I called Simon.  We weren’t equipped to deal with this alone.  Morgan looked like he’d faded into his pillows, a pale little shade so thin and transparent, you fancied you could see his bones through his flesh.  The blue hair and piercings which had looked almost threatening now looked just like a child’s costume, put on for a party and not discarded when illness struck.

So I dialed the new code Simon had given me. The link rang a long time.  I knew it was Simon’s personal link and in the past he’d answered almost instantly. We’d seen him just a few days ago and I couldn’t imagine that his duties as Emperor were very different from his duties as Good Man.  I waited.  At long last I gave up and called Olympus.  I didn’t have Lucius’ code, but I had his name, and he was part of a military.  I had a vague memory of numbers in Olympus, the area code used for official business.  I doubted they’d changed that. Most revolutions alter but don’t abolish the previous bureaucracy.  I called a lot of codes and considered revising my assumptions, before a valid com rang.  I asked the rather bewildered person who answered for the codes for the military installation that used to be the Patrician’s palace: and lucked out.  The person who answered me was one of Lucius’ secretaries, and had heard of me even if not recently.  I’m going to assume at some point in the past he’d heard me too, because he never doubted it was my voice, but instead put me through to Lucius.

Who answered sounding like death warmed over, “Head cold, I think,” he told me.  “Though Si — Julien seems to have a more severe case of it.  He collapsed during one of the morning ceremonies and the doctor has been called.  His own particular doctor, Doctor Dufort.”

“The boys have a very severe case,” I said.

There was a long silence.

“I don’t know what to do,” I said.  “We don’t want to lose them.”

“The doctor here reassured me it was just a flu virus,” Lucius said.  There was another silence.  “We’ve been getting very odd, very long lasting diseases, things that we thought were almost entirely vanished from the world, like flu and colds.  The war, and the aggregation of people into tiny spaces, let alone the stress and sometimes insufficient sanitation…”

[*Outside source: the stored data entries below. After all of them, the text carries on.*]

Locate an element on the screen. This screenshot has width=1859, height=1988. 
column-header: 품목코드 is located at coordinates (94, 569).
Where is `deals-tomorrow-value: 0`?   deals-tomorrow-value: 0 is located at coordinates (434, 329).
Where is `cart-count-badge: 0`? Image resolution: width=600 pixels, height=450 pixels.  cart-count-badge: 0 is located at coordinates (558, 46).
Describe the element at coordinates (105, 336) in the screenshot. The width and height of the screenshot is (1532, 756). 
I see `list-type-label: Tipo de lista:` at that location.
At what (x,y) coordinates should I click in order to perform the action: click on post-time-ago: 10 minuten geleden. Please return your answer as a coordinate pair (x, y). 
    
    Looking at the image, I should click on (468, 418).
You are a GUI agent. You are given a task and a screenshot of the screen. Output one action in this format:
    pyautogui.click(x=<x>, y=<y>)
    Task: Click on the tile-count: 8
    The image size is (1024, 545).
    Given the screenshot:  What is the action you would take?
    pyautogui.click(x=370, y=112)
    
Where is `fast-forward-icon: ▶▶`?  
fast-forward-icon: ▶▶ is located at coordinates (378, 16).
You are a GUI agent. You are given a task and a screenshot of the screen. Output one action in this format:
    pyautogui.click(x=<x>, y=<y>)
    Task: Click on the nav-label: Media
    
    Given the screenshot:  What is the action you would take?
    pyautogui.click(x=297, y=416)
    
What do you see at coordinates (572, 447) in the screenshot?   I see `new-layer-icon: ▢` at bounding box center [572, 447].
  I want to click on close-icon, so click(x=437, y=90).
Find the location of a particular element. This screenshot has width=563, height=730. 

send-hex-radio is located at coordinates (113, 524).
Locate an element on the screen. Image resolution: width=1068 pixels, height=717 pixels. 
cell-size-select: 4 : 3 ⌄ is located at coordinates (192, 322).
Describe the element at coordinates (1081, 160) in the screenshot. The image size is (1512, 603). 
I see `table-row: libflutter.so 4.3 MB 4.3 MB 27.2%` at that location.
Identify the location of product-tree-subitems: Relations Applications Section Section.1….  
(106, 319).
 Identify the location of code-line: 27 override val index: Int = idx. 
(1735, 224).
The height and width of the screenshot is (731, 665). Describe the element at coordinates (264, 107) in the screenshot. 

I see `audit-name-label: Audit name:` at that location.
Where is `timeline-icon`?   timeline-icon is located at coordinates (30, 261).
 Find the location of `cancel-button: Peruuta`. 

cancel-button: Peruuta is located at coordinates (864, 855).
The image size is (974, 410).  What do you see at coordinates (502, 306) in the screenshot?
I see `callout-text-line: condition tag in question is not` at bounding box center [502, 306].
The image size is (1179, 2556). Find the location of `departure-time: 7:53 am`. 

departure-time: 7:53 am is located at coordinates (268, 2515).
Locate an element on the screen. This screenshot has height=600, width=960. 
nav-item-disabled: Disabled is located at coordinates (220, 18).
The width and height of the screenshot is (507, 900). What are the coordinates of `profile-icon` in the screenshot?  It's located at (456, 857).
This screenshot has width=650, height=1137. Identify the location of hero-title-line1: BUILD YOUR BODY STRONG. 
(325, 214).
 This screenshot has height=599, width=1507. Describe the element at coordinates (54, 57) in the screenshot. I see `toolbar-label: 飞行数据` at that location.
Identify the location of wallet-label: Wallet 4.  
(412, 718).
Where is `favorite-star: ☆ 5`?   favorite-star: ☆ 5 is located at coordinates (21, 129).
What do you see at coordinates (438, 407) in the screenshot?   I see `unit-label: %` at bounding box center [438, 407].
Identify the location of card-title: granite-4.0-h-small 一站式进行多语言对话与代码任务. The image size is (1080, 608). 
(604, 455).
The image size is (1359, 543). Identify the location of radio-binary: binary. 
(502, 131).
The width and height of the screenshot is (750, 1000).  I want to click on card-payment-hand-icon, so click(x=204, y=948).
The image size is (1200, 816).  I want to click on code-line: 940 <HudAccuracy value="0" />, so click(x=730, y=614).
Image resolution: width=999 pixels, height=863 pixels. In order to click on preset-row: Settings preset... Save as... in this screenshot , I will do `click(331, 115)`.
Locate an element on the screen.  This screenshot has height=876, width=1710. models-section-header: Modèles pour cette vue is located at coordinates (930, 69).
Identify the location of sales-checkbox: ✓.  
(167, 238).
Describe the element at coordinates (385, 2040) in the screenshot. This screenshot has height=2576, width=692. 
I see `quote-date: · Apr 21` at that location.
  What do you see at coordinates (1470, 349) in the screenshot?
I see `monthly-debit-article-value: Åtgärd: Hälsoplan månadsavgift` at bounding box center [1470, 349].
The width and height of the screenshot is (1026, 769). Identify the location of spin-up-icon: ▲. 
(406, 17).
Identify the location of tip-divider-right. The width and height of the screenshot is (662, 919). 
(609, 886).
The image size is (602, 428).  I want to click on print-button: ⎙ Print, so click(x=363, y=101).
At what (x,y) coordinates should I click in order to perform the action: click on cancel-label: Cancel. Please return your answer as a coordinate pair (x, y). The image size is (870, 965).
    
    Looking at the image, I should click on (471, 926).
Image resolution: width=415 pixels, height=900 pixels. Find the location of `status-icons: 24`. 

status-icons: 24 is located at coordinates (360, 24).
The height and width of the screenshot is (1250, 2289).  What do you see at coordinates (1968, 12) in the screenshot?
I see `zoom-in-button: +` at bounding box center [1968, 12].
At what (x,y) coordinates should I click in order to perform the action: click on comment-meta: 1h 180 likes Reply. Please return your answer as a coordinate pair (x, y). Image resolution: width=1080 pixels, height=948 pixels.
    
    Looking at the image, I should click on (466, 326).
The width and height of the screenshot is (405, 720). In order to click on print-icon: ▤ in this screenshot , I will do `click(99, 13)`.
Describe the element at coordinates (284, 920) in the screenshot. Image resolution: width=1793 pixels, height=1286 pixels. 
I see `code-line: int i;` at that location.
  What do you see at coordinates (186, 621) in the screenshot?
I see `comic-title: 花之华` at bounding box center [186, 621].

“And I think the boys caught something their immune system isn’t prepared for.”

“Likely.  Let me call Doctor Dufort” Lucius said.

“To come here?  Would that be safe?”

“He’s– He’s an Usaian.  I’ll talk to him.  Quite safe. He… was the St. Cyr physician.”

“That,” I said.  “Is hardly a recommendation.”  I’d found out, on our flight from the algae station that an acephalous clone had been killed instead of Simon, and that there were any number of these, as well as people who were effectively mules or close to it, created.

Lucius hesitated.  “No.  I suppose not, but he — He’s an Usaian.  Without him, the revolution in Liberte would have gone very wrong indeed, and Liberte would have been taken back by the Good Men.  He’s solid.”

More than solid, I though, if his mere presence could prevent Liberte being taken by the Good Men who still controlled most of the world.  What had he done?  Created armies of Usaians to the cause, out of vats?  I didn’t ask, though.  I suspected all Lucius meant by it was “he is a believer in my faith.”  I thought that if both Lucius and Simon trusted him, he would perhaps be all right.  And if he weren’t, we could keep him here with us, after all.  I mean, what could he do if we confined him in here with us?  And the boys did need medical care.

I went back to the room where we’d put the three boys, to tell Kit that we were going to get a real doctor to come here.

I had Eris strapped to the front of my chest, in a sling, as I did most of the time I was awake.  As I approached the room, I heard a scream, and then Laz’s voice saying, in a rush, “Me, me, not them.  Not them.”

It woke Eris, who started crying, so that by the time we entered the room, Laz half-awakened, and turned, away from us, looking as though we had disturbed something intensely private.

“What was that all about?” I asked Kit, who looked more somber and grave than when the Cathouse had problems.  We were leaving the room the boys slept in.

“You don’t want to know,” he said.  And, to my enquiring look.  “They’ve been talking in delirium again, but he seems quite out of his mind. You really don’t want to know.”  He looked tired too.  None of us were trained doctors or even medtechs.